Relevant lines of my current pf.conf rule set.
<pf.conf>
...
altq on em0 priq bandwidth 1000Mb queue { std_em0, tcp_ack_em0 }
queue std_em0 priq(default)
queue tcp_ack_em0 priority 6
altq on em1 priq bandwidth 1000Mb queue { std_em1, tcp_ack_em1 }
queue std_em1 priq(default)
queue tcp_ack_em1 priority 6
match em0 on em0 inet proto tcp from any to any queue(std_em0, tcp_ack_em0)
match em0 on em1 inet proto tcp from any to any queue(std_em1, tcp_ack_em1)
...
</pf.conf>
I have read The Book of PF 2nd, but there is nothing about
troubleshooting. What should I do to find the problem?
I have made some notes for troubleshooting purpose:
top -> Interrupts -> High CPU or network interfaces => Hardware limit
systat -> Interrupts on CPU and network cards => Hardware limit
bwm-ng -> Bandwidth near the theoretical limit => Hardware limit
pfctl -si -> Look for current states, default limit to 10000. The memory
counter shows failed allocation of memory for states. Is this number is
high and increased further => Set limit for states (pfctl -sm -> shows States Limit)
sysctl kern.netlivelocks -> High number means something like two processes blocks
each user => Hardware limit
No problem can be found with above steps:
- prioritize TCP-ACK for tcp traffic
Best Regards,
Patrick
On Thu, 9 Oct 2014, Andy wrote:
Hi,
Just so I understand what you have done, PRIQ is not the same as queuing.
You can set a simple prio on a rule like;
pass proto tcp from $left to $right set prio (1,4)
But this doesn't manage the situations where you have lots of different
types/profiles of traffic on your network.
For example you might have some big file transfers going on which can be
delayed and can have a high latency but high throughput, alongside your
control/real-time protocols which need low latency etc.

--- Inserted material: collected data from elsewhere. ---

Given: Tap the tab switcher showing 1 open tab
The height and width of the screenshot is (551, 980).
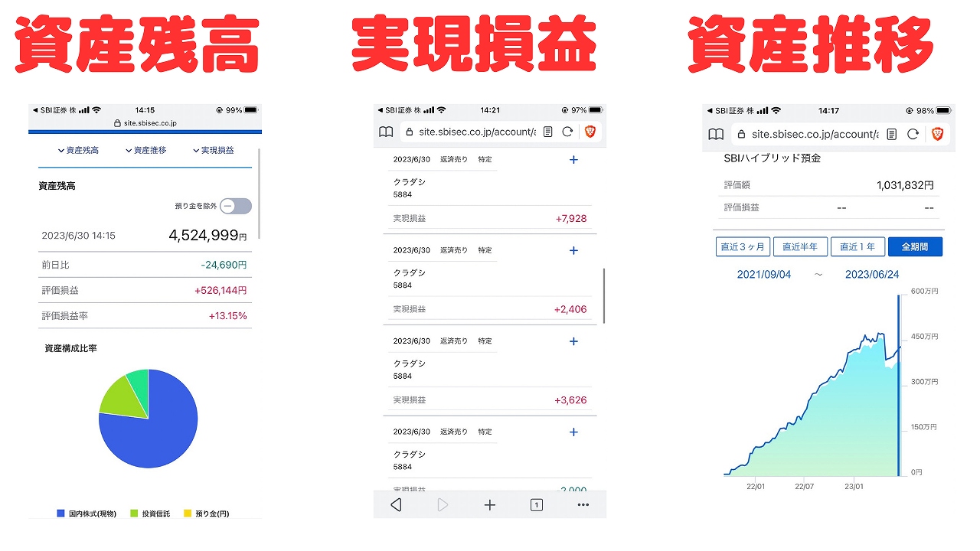Looking at the screenshot, I should [x=537, y=504].
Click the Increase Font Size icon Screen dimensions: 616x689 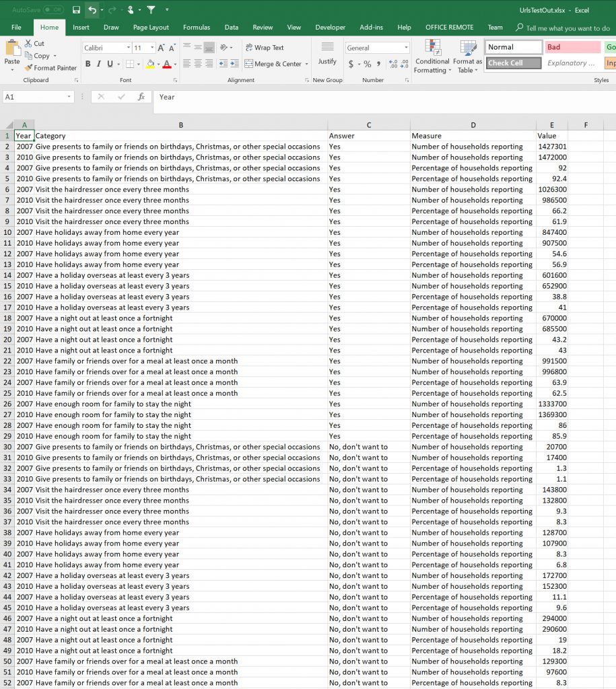click(x=162, y=48)
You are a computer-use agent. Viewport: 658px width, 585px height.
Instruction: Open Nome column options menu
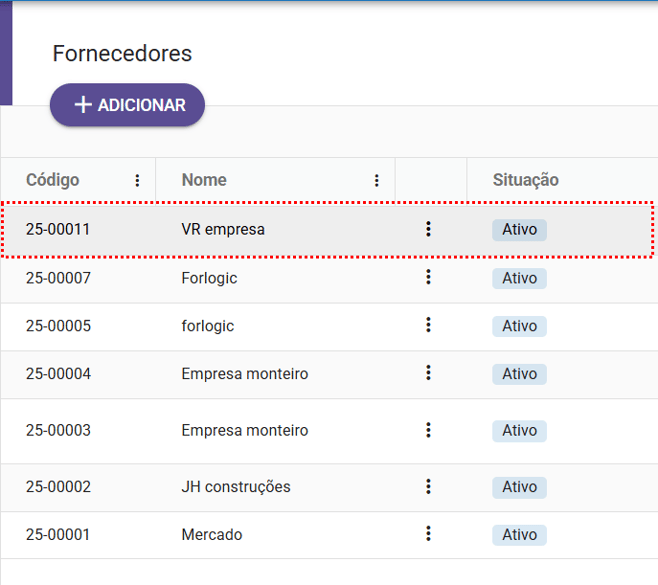(x=377, y=181)
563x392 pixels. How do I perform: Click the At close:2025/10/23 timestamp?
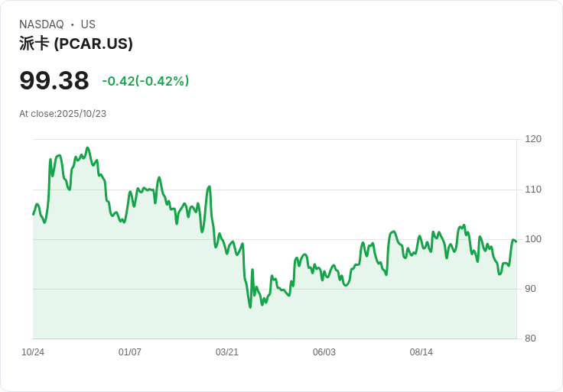(x=63, y=114)
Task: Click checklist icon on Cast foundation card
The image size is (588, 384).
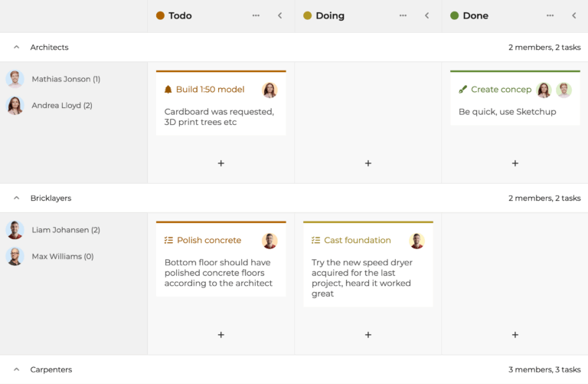Action: (315, 241)
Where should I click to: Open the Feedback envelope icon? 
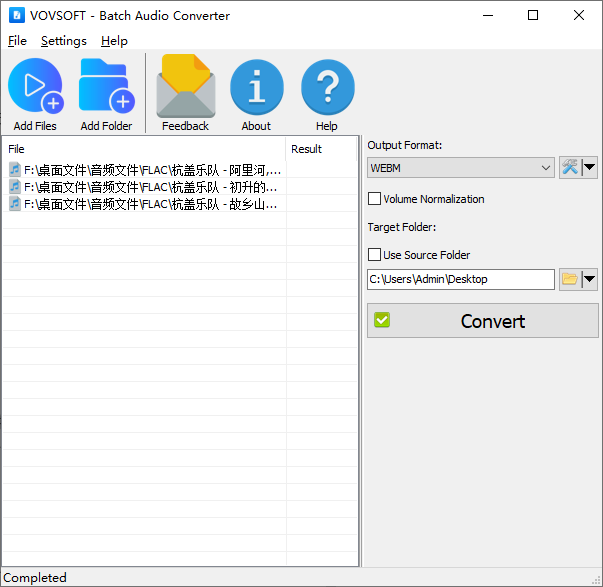(x=185, y=87)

Generally in this situation just using prio won't always be enough and your
file transfers will still swamp your Interactive SSH or VNC connections etc..
So we do something like this;
altq on $if_trunk1 bandwidth 4294Mb hfsc queue { _wan }
oldqueue _wan on $if_trunk1 bandwidth 4290Mb priority 15 hfsc(linkshare
4290Mb, upperlimit 4290Mb) { _wan_rt, _wan_int, _wan_pri, _wan_vpn, _wan_web,
_wan_dflt, _wan_bulk }
oldqueue _wan_rt on $if_trunk1 bandwidth 20% priority 7 qlimit 50
hfsc(realtime(20%, 5000, 10%), linkshare 20%)
oldqueue _wan_int on $if_trunk1 bandwidth 10% priority 5 qlimit 100
hfsc(realtime 5%, linkshare 10%)
oldqueue _wan_pri on $if_trunk1 bandwidth 10% priority 4 qlimit 100
hfsc(realtime(15%, 2000, 5%), linkshare 10%)
oldqueue _wan_vpn on $if_trunk1 bandwidth 30% priority 3 qlimit 300
hfsc(realtime(15%, 2000, 5%), linkshare 30%)
oldqueue _wan_web on $if_trunk1 bandwidth 10% priority 2 qlimit 300
hfsc(realtime(10%, 3000, 5%), linkshare 10%)
oldqueue _wan_dflt on $if_trunk1 bandwidth 15% priority 1 qlimit 100
hfsc(realtime(10%, 5000, 5%), linkshare 15%, ecn, default)
oldqueue _wan_bulk on $if_trunk1 bandwidth 5% priority 0 qlimit 100
hfsc(linkshare 5%, upperlimit 30%, ecn, red)
altq on $if_trunk2 bandwidth 4294Mb hfsc queue { _wan }
oldqueue _wan on $if_trunk2 bandwidth 4290Mb priority 15 hfsc(linkshare
4290Mb, upperlimit 4290Mb) { _wan_rt, _wan_int, _wan_pri, _wan_vpn, _wan_web,
_wan_dflt, _wan_bulk }
oldqueue _wan_rt on $if_trunk2 bandwidth 20% priority 7 qlimit 50
hfsc(realtime(20%, 5000, 10%), linkshare 20%)
oldqueue _wan_int on $if_trunk2 bandwidth 10% priority 5 qlimit 100
hfsc(realtime 5%, linkshare 10%)
oldqueue _wan_pri on $if_trunk2 bandwidth 10% priority 4 qlimit 100
hfsc(realtime(15%, 2000, 5%), linkshare 10%)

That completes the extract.